Health at the mercy of fossil fuels

Each year the Lancet, one of the world’s leading medical journals, publishes a report on the global status on health and climate change. We’ve summarized some of the most relevant findings for you.

Number of heat-related deaths is increasing

During the last 40 years, the number of heatwave days has steadily increased. Vulnerable populations – adults older than 65 years and children younger than one year of age – were exposed to 3.7 billion more heatwave days in the period 2012-2021, annually, compared with the period 1986–2005. The number of heat-related deaths increased by 68% between 2000-2004 and 2017-2021.

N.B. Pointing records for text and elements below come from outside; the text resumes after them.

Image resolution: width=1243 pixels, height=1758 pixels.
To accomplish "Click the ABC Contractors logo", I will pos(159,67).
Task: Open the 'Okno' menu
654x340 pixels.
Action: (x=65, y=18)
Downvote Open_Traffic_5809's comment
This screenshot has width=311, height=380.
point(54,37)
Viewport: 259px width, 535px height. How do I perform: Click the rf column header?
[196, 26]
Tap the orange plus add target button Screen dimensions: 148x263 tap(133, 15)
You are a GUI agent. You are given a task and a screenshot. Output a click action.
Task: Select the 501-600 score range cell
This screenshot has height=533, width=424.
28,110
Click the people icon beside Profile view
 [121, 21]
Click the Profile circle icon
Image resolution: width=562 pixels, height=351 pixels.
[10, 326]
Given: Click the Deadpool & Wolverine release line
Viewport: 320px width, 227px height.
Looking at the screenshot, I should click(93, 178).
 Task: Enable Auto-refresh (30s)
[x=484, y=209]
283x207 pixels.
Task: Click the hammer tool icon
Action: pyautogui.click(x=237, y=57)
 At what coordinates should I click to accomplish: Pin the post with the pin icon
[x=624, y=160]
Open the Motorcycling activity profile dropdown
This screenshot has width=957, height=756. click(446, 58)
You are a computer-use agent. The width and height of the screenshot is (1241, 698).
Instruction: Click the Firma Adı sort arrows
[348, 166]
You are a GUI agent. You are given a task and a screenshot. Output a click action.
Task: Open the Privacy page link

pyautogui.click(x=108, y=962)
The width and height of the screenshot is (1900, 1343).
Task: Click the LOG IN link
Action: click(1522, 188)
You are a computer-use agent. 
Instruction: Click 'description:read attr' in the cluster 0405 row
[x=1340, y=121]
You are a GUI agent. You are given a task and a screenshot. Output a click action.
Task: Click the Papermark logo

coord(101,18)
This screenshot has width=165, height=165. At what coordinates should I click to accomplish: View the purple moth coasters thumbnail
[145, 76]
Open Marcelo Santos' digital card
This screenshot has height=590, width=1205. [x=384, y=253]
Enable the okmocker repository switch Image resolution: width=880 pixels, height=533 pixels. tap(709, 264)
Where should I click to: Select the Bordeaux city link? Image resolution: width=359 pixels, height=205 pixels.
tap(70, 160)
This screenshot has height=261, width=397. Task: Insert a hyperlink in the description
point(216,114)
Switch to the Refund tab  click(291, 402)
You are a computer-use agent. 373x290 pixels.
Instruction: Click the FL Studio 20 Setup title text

Number of work hours lost due to heat is increasing

The increase of the number of heatwave days also effects labour productivity. Since 1999, the number of work hours lost because of excessive heat exposure increased by 5.6 billion hours each year. In 2021 this loss had accumulated to 470 billion work hours – an increase of 37% compared with the end of last century. Two thirds of all labour hours lost globally in 2021 were in the agricultural sector. This proportion was highest in the least developed countries.

Exposure to wildfires and droughts is increasing

The human exposure to days of very or extremely high wildfire danger has increased in 61% of the countries from 2001-2004 to 2018-2021. On average, 29% more global land area was affected by extreme drought for at least one month in a year in the period 2012-2021 compared with 1951-1960. The Middle East and north Africa was particularly affected, with some areas experiencing more than 10 extra months of extreme drought.

Risk infectious diseases is increasing

The changing climate is affecting the spread of infectious diseases such as malaria and dengue, putting populations at higher risk of emerging diseases and epidemics.

Food insecurity for more people

Increased temperatures have shortened crop growth seasons of staple crops maize, rice and wheat, and reduced food security. 720–811 million people were hungry in 2020. An additional 98 million more people were exposed to moderate or severe food insecurity in 2020 compared with the annual average for 1981–2010 – probably because of extreme heat.

Gap health impacts and adaptation is increasing

According to the experts who wrote this Lancet 2022 report, ‘the pace and scale of climate change adaptation, planning, and resilience is far from what is necessary to reduce the health impacts of climate change.’ Of all the urban centres they looked at, only 27% had enough trees to be called ‘moderately green’, and just one out of three countries reported having heat-related early warning systems for health. The experts conclude that the gap between the health impacts of climate change on the one hand and the investments in adaptation and implementation on the other continues to increase.

The poor suffer the most

84% of global economic losses due to climate-related extreme events in 2021 affected the richest countries. The population of the poorest countries suffered the most, however, since in these countries almost none of the losses were insured. In 2021, extreme weather events caused damage worth US$ 253 billion. The annual monetised value of global heat-related mortality (in 2021) and premature mortality due to air pollution (in 2020) was estimated to be US$ 144 billion and US$ 2.3 trillion, respectively.

Hope for the future

The experts see ‘emerging glimmers of hope’, however. The coverage of health and climate change in the media is strongly increasing and reached a new record high in 2021, and this increasing attention is also reflected by country leaders. The interest in renewable energy generation is also increasing in response to the extremely high energy prices, and public health will benefit from this.